RECORD SET below:

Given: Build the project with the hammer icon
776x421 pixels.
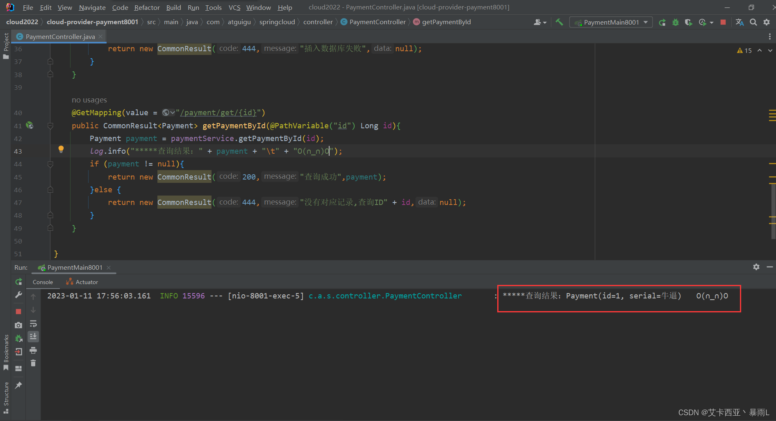Looking at the screenshot, I should [x=559, y=22].
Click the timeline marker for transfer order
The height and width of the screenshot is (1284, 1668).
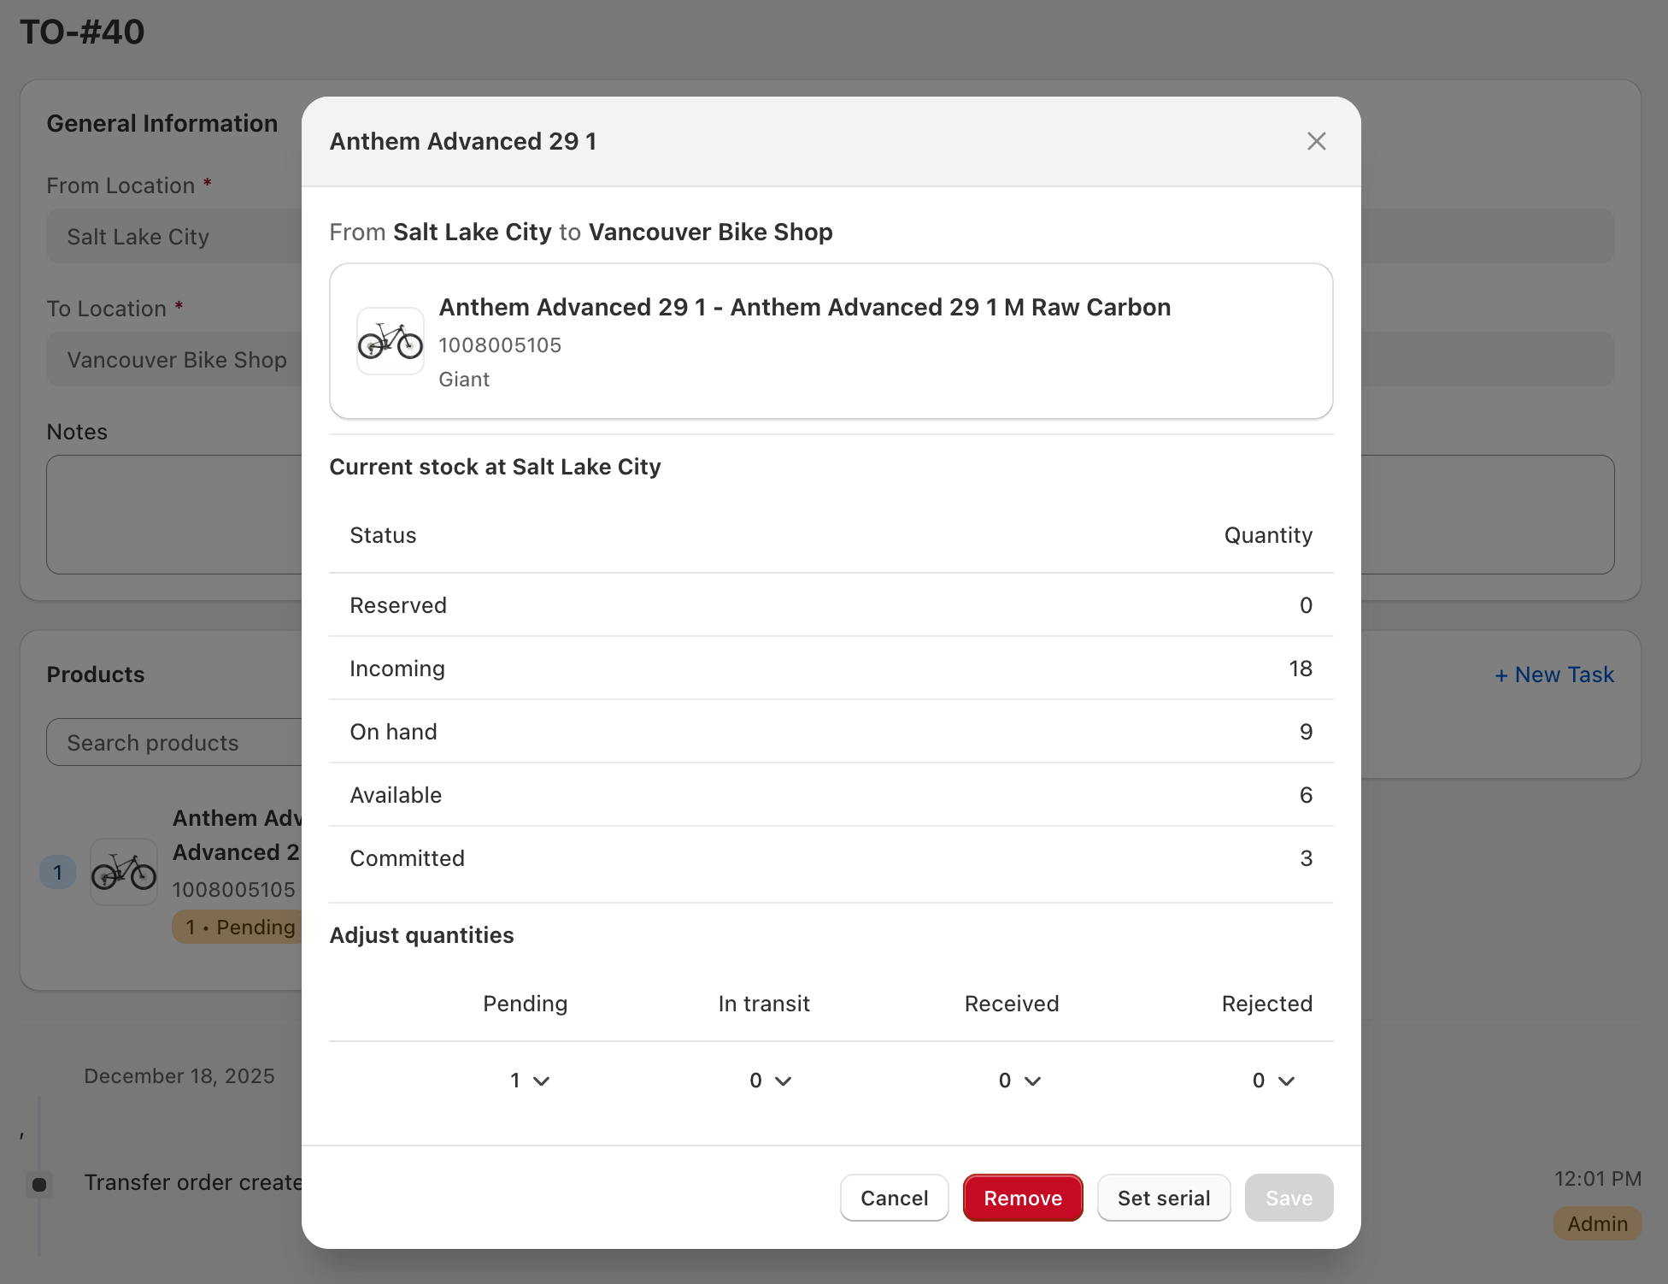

End of RECORD SET.

Set down, exactly as written, each line from the one that contains "Click the timeline marker for transfer order" to the last line of the records, but none of the pictures.

**SOLUTION BELOW**
Click the timeline marker for transfer order
The height and width of the screenshot is (1284, 1668).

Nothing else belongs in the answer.